Setting Up a Session
All batch operations go through a
RunSession. Create one from a cluster
profile:
from spikelab.batch_jobs import RunSession, load_cluster_profile
profile = load_cluster_profile("nrp")
session = RunSession.from_profile(profile)
The profile controls the default namespace, S3 prefix, Docker images,
credential mounts, and policy thresholds. You can also load a custom profile
from a YAML file with load_profile_from_name.
Analysis Jobs
Analysis jobs run a user-provided script against an
AnalysisWorkspace. The workspace is
uploaded to the cluster, the script modifies it, and the updated workspace is
returned.
Submitting
from spikelab.batch_jobs import RunSession, JobSpec
result = session.submit_workspace_job(
workspace=ws, # AnalysisWorkspace or path to saved workspace
script="my_analysis.py", # analysis script to run
job_spec=JobSpec(
name_prefix="my-analysis",
container=ContainerSpec(image="spikelab/analysis:latest"),
resources=ResourceSpec(
requests_cpu="2",
requests_memory="8Gi",
),
),
)
print(result.job_name)
print(result.run_id)
The session saves the workspace to HDF5, bundles it with the analysis script,
uploads the bundle to S3, and submits a Kubernetes job. Inside the container,
the workspace is loaded and made available to the script as a global
workspace variable. The script reads from and writes to the workspace
directly.
Writing an analysis script
The analysis script runs inside the container with the workspace already loaded. Use it like a normal Python script:
# my_analysis.py
# 'workspace' is available as a global variable
sd = workspace.get("recording_01", "spikedata")
rates = sd.rates(unit="Hz")
workspace.store("recording_01", "firing_rates_hz", rates)
pop_rate = sd.get_pop_rate(square_width=20, gauss_sigma=100)
workspace.store("recording_01", "pop_rate", pop_rate)
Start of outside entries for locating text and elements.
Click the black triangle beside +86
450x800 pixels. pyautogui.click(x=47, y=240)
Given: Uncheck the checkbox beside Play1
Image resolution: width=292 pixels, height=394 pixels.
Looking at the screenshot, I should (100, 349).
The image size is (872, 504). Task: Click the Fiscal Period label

After the script finishes, the workspace is saved and uploaded automatically.
Retrieving results
Once the job completes, retrieve the updated workspace:
ws_updated = session.retrieve_result(result, local_dir="./results")
This downloads the workspace from S3 and returns an
AnalysisWorkspace with all the results
your script stored.
Sorting Jobs
Sorting jobs run the SpikeLab spike sorting pipeline on raw recording files and return the sorted results as a workspace.
Submitting
result = session.submit_sorting_job(
recording_paths=["session1.raw.h5", "session2.raw.h5"],
config="kilosort4", # preset name, SortingPipelineConfig, or None
config_overrides={"fr_min": 0.1, "snr_min": 6.0},
job_spec=JobSpec(
name_prefix="sorting-run",
container=ContainerSpec(image="spikelab/sorting:latest"),
resources=ResourceSpec(
requests_cpu="4",
requests_memory="16Gi",
requests_gpu=1,
),
),
)
The session bundles the recording files and sorting configuration, uploads
them to S3, and submits a job that runs sort_recording inside the
container.
Retrieving results
ws_sorted = session.retrieve_result(result, local_dir="./sorted")
The returned workspace contains one namespace per recording. Each namespace holds:
"spikedata"— the curatedSpikeDataobject"sorting_metadata"— sorting parameters, curation history, and unit counts per stage
Any QC figures generated during sorting are downloaded to the local directory alongside the workspace.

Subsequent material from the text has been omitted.